What Is Cybersecurity Compliance? GDPR, HIPAA, PCI DSS, and More
Cybersecurity compliance means meeting legally mandated or industry standards for protecting sensitive data. Learn about the major frameworks — GDPR, HIPAA, PCI DSS, SOC 2 — and why compliance matters for businesses of all sizes.
What Is Cybersecurity Compliance?
Cybersecurity compliance refers to the process of meeting legally required or industry-mandated standards and regulations for protecting sensitive information and IT systems. Organizations that handle personal data, financial information, or health records are typically subject to multiple compliance frameworks — and failing to comply can result in massive fines, lawsuits, reputational damage, and even criminal liability.
Compliance is not the same as security. A company can be fully compliant and still suffer a breach — and vice versa. However, compliance frameworks represent baseline security practices derived from industry best practices and hard-won experience.
Why Compliance Matters
Beyond the legal obligation, cybersecurity compliance:
- Builds customer trust by demonstrating responsible data handling
- Reduces the likelihood and impact of data breaches
- Establishes clear accountability and governance structures
- Enables business relationships with enterprise partners who require compliance verification
- Reduces regulatory and litigation risk
Major Compliance Frameworks
GDPR — General Data Protection Regulation
The EU's GDPR, which came into effect in 2018, is among the world's most comprehensive data protection laws. It applies to any organization that processes the personal data of EU residents — regardless of where the organization is based.

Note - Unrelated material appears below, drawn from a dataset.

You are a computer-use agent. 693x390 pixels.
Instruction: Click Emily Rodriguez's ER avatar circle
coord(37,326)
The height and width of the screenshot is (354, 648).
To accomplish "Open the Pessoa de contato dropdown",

Key GDPR requirements include:
- Lawful basis for collecting and processing personal data
- Explicit consent where required
- Right of individuals to access, correct, and delete their data
- Breach notification within 72 hours of discovery
- Data protection by design and by default
Penalties can reach €20 million or 4% of global annual turnover — whichever is higher. Enforcement has resulted in landmark fines against companies like Meta (€1.2 billion) and Amazon (€746 million).

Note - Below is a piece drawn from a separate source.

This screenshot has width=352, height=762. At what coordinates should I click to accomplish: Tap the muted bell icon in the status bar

HIPAA — Health Insurance Portability and Accountability Act
The U.S. health data privacy law. HIPAA applies to covered entities (healthcare providers, health plans, healthcare clearinghouses) and their business associates who handle Protected Health Information (PHI).
The HIPAA Security Rule requires administrative, physical, and technical safeguards including:
- Access controls and unique user identification
- Audit controls and activity logging
- Encryption of PHI at rest and in transit
- Breach notification to patients and HHS
Penalties range from $100 to $50,000 per violation, with a maximum of $1.9 million per violation category per year.

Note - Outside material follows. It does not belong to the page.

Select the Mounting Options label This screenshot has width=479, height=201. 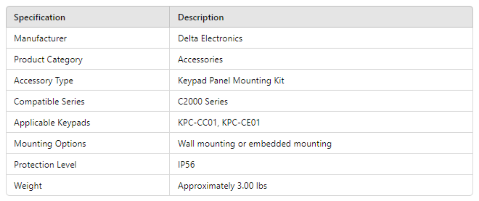click(50, 144)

PCI DSS — Payment Card Industry Data Security Standard
A set of security standards for organizations that store, process, or transmit credit and debit card information. Established by the major card brands (Visa, Mastercard, Amex, Discover, JCB).
PCI DSS requirements include:
- Network firewall and segmentation controls
- Encryption of cardholder data transmission
- Regular vulnerability scanning and penetration testing
- Access control and identity management
- Continuous monitoring and logging
Non-compliance can result in fines from card brands ($5,000 to $100,000 per month), increased transaction fees, and ultimately loss of the ability to process card payments.
SOC 2 — System and Organization Controls
Developed by the AICPA, SOC 2 is not a legal requirement but a widely demanded standard for technology companies, especially SaaS providers. It evaluates controls based on five Trust Services Criteria: Security, Availability, Processing Integrity, Confidentiality, and Privacy.
A SOC 2 Type II report (covering a period of 6–12 months of audited controls) is increasingly required by enterprise customers before signing contracts.
ISO 27001
An international standard for information security management systems (ISMS). Organizations can be certified against ISO 27001, demonstrating to global partners and customers that they meet rigorous security management standards. Particularly important in European and government contracting contexts.
NIST Cybersecurity Framework
Developed by the U.S. National Institute of Standards and Technology, the NIST CSF is a voluntary framework organized around five core functions: Identify, Protect, Detect, Respond, and Recover. Widely used by U.S. government contractors and critical infrastructure organizations.
The Compliance Lifecycle
Achieving and maintaining compliance is an ongoing process:
- Gap assessment: Identify the delta between current controls and the required standard.
- Remediation: Implement technical, administrative, and physical controls to close gaps.
- Documentation: Maintain policies, procedures, and evidence of control effectiveness.
- Audit or assessment: Undergo internal or third-party audit to verify compliance.
- Continuous monitoring: Maintain compliance as systems, threats, and regulations evolve.
Most organizations subject to multiple frameworks seek to rationalize their controls across frameworks, since many requirements overlap (e.g., encryption and access controls appear in GDPR, HIPAA, and PCI DSS simultaneously).